• What this task involves
Please repeat the data in full, character for character.

• Data excerpts
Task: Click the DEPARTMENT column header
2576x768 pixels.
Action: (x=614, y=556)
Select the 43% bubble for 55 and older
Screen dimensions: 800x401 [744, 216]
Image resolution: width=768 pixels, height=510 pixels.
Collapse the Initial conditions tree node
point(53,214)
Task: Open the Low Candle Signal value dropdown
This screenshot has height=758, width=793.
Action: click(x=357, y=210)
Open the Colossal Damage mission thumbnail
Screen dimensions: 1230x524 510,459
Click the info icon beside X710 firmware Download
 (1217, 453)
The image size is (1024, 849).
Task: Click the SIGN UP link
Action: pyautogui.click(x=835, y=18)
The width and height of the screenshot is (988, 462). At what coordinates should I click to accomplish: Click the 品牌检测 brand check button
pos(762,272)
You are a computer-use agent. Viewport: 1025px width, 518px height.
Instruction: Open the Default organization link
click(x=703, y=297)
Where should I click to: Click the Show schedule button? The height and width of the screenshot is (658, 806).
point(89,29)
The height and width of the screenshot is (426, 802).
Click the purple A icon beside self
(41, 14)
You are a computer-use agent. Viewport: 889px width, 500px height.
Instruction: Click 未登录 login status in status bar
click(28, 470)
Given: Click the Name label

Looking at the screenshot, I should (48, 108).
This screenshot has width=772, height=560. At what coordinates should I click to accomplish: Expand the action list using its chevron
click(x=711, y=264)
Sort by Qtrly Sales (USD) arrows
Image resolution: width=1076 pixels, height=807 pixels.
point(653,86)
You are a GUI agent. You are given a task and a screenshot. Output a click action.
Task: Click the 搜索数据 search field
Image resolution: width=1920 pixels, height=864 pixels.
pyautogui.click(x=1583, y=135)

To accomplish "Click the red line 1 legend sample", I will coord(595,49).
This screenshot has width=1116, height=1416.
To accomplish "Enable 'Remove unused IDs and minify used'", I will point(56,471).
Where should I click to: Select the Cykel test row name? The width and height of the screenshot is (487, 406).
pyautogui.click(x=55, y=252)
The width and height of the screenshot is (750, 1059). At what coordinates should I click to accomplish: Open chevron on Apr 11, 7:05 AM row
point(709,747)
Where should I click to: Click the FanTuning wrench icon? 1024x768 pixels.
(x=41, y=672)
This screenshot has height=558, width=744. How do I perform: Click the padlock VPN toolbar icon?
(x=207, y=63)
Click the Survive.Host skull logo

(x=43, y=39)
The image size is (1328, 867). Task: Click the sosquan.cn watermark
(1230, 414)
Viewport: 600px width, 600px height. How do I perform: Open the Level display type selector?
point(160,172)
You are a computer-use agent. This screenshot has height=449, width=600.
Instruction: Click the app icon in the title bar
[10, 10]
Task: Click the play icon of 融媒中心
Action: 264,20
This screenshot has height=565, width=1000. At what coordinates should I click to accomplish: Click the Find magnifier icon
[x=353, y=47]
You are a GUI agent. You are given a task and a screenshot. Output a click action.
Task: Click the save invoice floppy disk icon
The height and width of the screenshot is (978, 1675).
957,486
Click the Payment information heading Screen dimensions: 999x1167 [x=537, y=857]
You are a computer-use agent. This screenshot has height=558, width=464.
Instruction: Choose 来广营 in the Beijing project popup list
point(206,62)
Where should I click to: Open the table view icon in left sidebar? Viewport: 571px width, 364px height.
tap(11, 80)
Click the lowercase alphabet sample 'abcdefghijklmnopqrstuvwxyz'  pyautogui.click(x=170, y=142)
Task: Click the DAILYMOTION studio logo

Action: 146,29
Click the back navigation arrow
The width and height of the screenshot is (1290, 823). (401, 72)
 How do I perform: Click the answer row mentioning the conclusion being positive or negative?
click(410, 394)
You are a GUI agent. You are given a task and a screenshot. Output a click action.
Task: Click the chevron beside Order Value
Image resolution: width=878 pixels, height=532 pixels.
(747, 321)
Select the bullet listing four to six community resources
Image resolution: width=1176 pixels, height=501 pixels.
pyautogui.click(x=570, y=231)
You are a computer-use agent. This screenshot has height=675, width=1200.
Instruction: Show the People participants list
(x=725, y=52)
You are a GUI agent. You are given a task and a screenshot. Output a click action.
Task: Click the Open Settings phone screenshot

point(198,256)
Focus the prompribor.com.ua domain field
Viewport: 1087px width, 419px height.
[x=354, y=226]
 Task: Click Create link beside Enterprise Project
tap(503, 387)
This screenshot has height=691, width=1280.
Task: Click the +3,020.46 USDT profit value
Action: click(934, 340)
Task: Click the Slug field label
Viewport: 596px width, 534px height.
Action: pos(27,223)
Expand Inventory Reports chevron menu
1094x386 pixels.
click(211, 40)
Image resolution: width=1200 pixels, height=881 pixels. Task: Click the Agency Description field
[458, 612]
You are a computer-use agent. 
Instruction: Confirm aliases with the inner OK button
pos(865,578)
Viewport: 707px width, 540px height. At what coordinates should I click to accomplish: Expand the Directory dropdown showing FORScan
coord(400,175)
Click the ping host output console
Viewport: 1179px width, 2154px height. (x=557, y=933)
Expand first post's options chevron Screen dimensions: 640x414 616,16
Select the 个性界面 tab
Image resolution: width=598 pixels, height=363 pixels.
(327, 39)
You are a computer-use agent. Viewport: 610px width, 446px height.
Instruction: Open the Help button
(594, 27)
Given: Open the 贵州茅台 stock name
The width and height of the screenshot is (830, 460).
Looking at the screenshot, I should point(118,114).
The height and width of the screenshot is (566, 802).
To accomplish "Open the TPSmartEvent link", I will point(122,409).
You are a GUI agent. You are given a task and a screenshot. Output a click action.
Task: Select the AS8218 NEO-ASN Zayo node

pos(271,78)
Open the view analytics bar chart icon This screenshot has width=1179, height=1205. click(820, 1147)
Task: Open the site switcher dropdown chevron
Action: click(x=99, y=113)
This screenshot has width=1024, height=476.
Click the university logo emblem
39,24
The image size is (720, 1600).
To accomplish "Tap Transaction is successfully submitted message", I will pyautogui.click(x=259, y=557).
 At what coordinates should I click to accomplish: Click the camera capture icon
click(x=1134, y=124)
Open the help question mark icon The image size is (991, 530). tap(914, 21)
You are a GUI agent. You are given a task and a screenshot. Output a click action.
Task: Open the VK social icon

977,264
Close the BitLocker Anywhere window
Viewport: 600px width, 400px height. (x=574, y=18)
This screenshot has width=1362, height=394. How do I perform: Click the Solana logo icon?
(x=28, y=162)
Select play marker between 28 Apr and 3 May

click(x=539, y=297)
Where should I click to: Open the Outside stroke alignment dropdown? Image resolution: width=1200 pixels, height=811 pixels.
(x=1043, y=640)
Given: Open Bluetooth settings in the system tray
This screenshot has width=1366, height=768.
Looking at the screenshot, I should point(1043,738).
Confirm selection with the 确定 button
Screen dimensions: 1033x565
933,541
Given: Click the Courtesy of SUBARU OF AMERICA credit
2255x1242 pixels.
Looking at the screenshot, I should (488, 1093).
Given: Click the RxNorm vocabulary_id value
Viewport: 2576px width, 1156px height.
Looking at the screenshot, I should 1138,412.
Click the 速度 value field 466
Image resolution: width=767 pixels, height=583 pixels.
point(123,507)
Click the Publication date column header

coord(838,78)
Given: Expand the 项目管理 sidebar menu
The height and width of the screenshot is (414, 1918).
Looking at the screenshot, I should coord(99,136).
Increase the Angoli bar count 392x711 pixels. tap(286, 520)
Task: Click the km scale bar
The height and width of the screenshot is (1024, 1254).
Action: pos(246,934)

• Solution
Task: Click the DEPARTMENT column header
2576x768 pixels.
Action: (x=614, y=556)
Select the 43% bubble for 55 and older
Screen dimensions: 800x401 [744, 216]
Image resolution: width=768 pixels, height=510 pixels.
Collapse the Initial conditions tree node
point(53,214)
Task: Open the Low Candle Signal value dropdown
This screenshot has height=758, width=793.
Action: click(x=357, y=210)
Open the Colossal Damage mission thumbnail
Screen dimensions: 1230x524 510,459
Click the info icon beside X710 firmware Download
 (1217, 453)
The image size is (1024, 849).
Task: Click the SIGN UP link
Action: pyautogui.click(x=835, y=18)
The width and height of the screenshot is (988, 462). At what coordinates should I click to accomplish: Click the 品牌检测 brand check button
pos(762,272)
You are a computer-use agent. Viewport: 1025px width, 518px height.
Instruction: Open the Default organization link
click(x=703, y=297)
Where should I click to: Click the Show schedule button? The height and width of the screenshot is (658, 806).
point(89,29)
The height and width of the screenshot is (426, 802).
Click the purple A icon beside self
(41, 14)
You are a computer-use agent. Viewport: 889px width, 500px height.
Instruction: Click 未登录 login status in status bar
click(28, 470)
Given: Click the Name label

Looking at the screenshot, I should (48, 108).
This screenshot has width=772, height=560. At what coordinates should I click to accomplish: Expand the action list using its chevron
click(x=711, y=264)
Sort by Qtrly Sales (USD) arrows
Image resolution: width=1076 pixels, height=807 pixels.
point(653,86)
You are a GUI agent. You are given a task and a screenshot. Output a click action.
Task: Click the 搜索数据 search field
Image resolution: width=1920 pixels, height=864 pixels.
pyautogui.click(x=1583, y=135)

To accomplish "Click the red line 1 legend sample", I will coord(595,49).
This screenshot has width=1116, height=1416.
To accomplish "Enable 'Remove unused IDs and minify used'", I will point(56,471).
Where should I click to: Select the Cykel test row name? The width and height of the screenshot is (487, 406).
pyautogui.click(x=55, y=252)
The width and height of the screenshot is (750, 1059). At what coordinates should I click to accomplish: Open chevron on Apr 11, 7:05 AM row
point(709,747)
Where should I click to: Click the FanTuning wrench icon? 1024x768 pixels.
(x=41, y=672)
This screenshot has height=558, width=744. How do I perform: Click the padlock VPN toolbar icon?
(x=207, y=63)
Click the Survive.Host skull logo

(x=43, y=39)
The image size is (1328, 867). Task: Click the sosquan.cn watermark
(1230, 414)
Viewport: 600px width, 600px height. How do I perform: Open the Level display type selector?
point(160,172)
You are a computer-use agent. This screenshot has height=449, width=600.
Instruction: Click the app icon in the title bar
[10, 10]
Task: Click the play icon of 融媒中心
Action: 264,20
This screenshot has height=565, width=1000. At what coordinates should I click to accomplish: Click the Find magnifier icon
[x=353, y=47]
You are a GUI agent. You are given a task and a screenshot. Output a click action.
Task: Click the save invoice floppy disk icon
The height and width of the screenshot is (978, 1675).
957,486
Click the Payment information heading Screen dimensions: 999x1167 [x=537, y=857]
You are a computer-use agent. This screenshot has height=558, width=464.
Instruction: Choose 来广营 in the Beijing project popup list
point(206,62)
Where should I click to: Open the table view icon in left sidebar? Viewport: 571px width, 364px height.
tap(11, 80)
Click the lowercase alphabet sample 'abcdefghijklmnopqrstuvwxyz'  pyautogui.click(x=170, y=142)
Task: Click the DAILYMOTION studio logo

Action: 146,29
Click the back navigation arrow
The width and height of the screenshot is (1290, 823). (401, 72)
 How do I perform: Click the answer row mentioning the conclusion being positive or negative?
click(410, 394)
You are a GUI agent. You are given a task and a screenshot. Output a click action.
Task: Click the chevron beside Order Value
Image resolution: width=878 pixels, height=532 pixels.
(747, 321)
Select the bullet listing four to six community resources
Image resolution: width=1176 pixels, height=501 pixels.
pyautogui.click(x=570, y=231)
You are a computer-use agent. This screenshot has height=675, width=1200.
Instruction: Show the People participants list
(x=725, y=52)
You are a GUI agent. You are given a task and a screenshot. Output a click action.
Task: Click the Open Settings phone screenshot

point(198,256)
Focus the prompribor.com.ua domain field
Viewport: 1087px width, 419px height.
[x=354, y=226]
 Task: Click Create link beside Enterprise Project
tap(503, 387)
This screenshot has height=691, width=1280.
Task: Click the +3,020.46 USDT profit value
Action: click(934, 340)
Task: Click the Slug field label
Viewport: 596px width, 534px height.
Action: pos(27,223)
Expand Inventory Reports chevron menu
1094x386 pixels.
click(211, 40)
Image resolution: width=1200 pixels, height=881 pixels. Task: Click the Agency Description field
[458, 612]
You are a computer-use agent. 
Instruction: Confirm aliases with the inner OK button
pos(865,578)
Viewport: 707px width, 540px height. At what coordinates should I click to accomplish: Expand the Directory dropdown showing FORScan
coord(400,175)
Click the ping host output console
Viewport: 1179px width, 2154px height. (x=557, y=933)
Expand first post's options chevron Screen dimensions: 640x414 616,16
Select the 个性界面 tab
Image resolution: width=598 pixels, height=363 pixels.
(327, 39)
You are a computer-use agent. Viewport: 610px width, 446px height.
Instruction: Open the Help button
(594, 27)
Given: Open the 贵州茅台 stock name
The width and height of the screenshot is (830, 460).
Looking at the screenshot, I should point(118,114).
The height and width of the screenshot is (566, 802).
To accomplish "Open the TPSmartEvent link", I will point(122,409).
You are a GUI agent. You are given a task and a screenshot. Output a click action.
Task: Select the AS8218 NEO-ASN Zayo node

pos(271,78)
Open the view analytics bar chart icon This screenshot has width=1179, height=1205. click(820, 1147)
Task: Open the site switcher dropdown chevron
Action: click(x=99, y=113)
This screenshot has width=1024, height=476.
Click the university logo emblem
39,24
The image size is (720, 1600).
To accomplish "Tap Transaction is successfully submitted message", I will pyautogui.click(x=259, y=557).
 At what coordinates should I click to accomplish: Click the camera capture icon
click(x=1134, y=124)
Open the help question mark icon The image size is (991, 530). tap(914, 21)
You are a GUI agent. You are given a task and a screenshot. Output a click action.
Task: Open the VK social icon

977,264
Close the BitLocker Anywhere window
Viewport: 600px width, 400px height. (x=574, y=18)
This screenshot has width=1362, height=394. How do I perform: Click the Solana logo icon?
(x=28, y=162)
Select play marker between 28 Apr and 3 May

click(x=539, y=297)
Where should I click to: Open the Outside stroke alignment dropdown? Image resolution: width=1200 pixels, height=811 pixels.
(x=1043, y=640)
Given: Open Bluetooth settings in the system tray
This screenshot has width=1366, height=768.
Looking at the screenshot, I should point(1043,738).
Confirm selection with the 确定 button
Screen dimensions: 1033x565
933,541
Given: Click the Courtesy of SUBARU OF AMERICA credit
2255x1242 pixels.
Looking at the screenshot, I should (488, 1093).
Given: Click the RxNorm vocabulary_id value
Viewport: 2576px width, 1156px height.
Looking at the screenshot, I should 1138,412.
Click the 速度 value field 466
Image resolution: width=767 pixels, height=583 pixels.
point(123,507)
Click the Publication date column header

coord(838,78)
Given: Expand the 项目管理 sidebar menu
The height and width of the screenshot is (414, 1918).
Looking at the screenshot, I should coord(99,136).
Increase the Angoli bar count 392x711 pixels. tap(286, 520)
Task: Click the km scale bar
The height and width of the screenshot is (1024, 1254).
Action: pos(246,934)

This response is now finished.